* START Given data *
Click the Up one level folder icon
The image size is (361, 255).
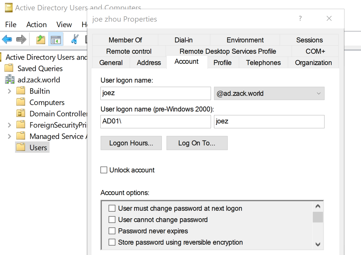coord(41,39)
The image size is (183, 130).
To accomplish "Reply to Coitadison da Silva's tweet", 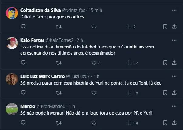I will tap(23, 27).
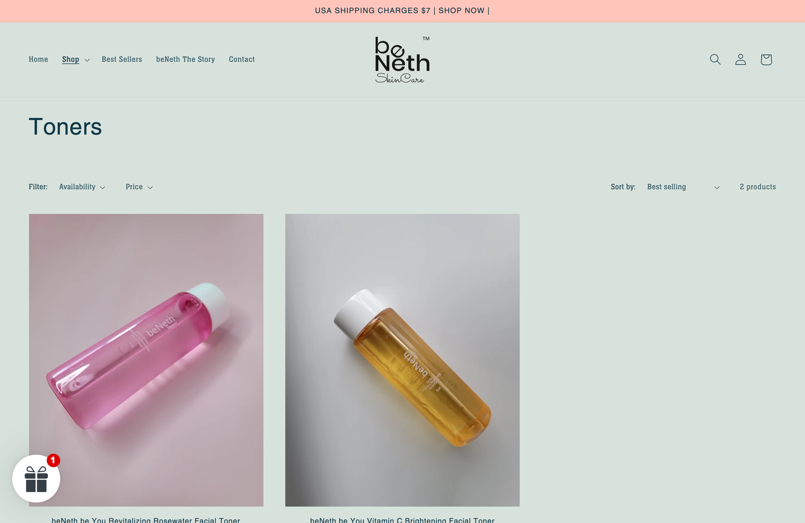Click the red notification badge on gift
Image resolution: width=805 pixels, height=523 pixels.
click(53, 460)
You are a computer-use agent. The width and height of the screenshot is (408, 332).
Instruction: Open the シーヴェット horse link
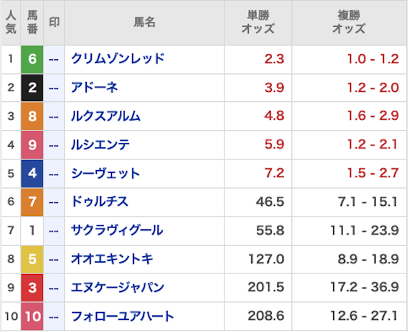point(106,173)
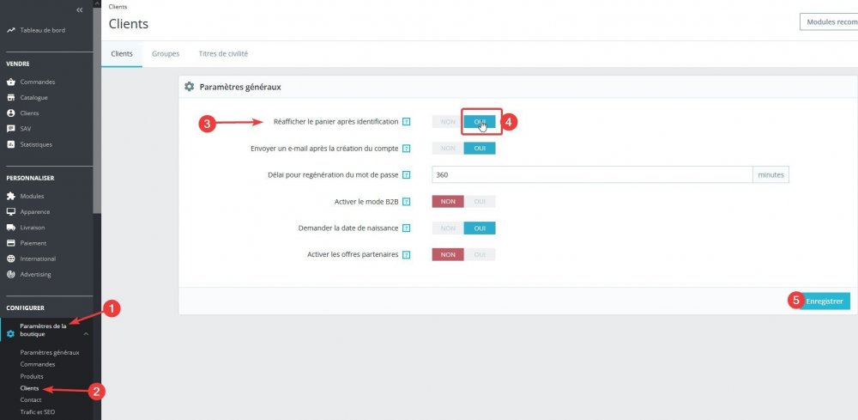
* END Given data *
Instructions for the task: Change "screenshot" to "image" in the stretch of rows from the line containing "You are a computer-use" through the end of the rows, and give that stretch again with nothing else altered. Leave the pictures out of your answer.

Result of the exercise:
You are a computer-use agent. The width and height of the image is (408, 332).
Instruction: Open the シーヴェット horse link
point(106,173)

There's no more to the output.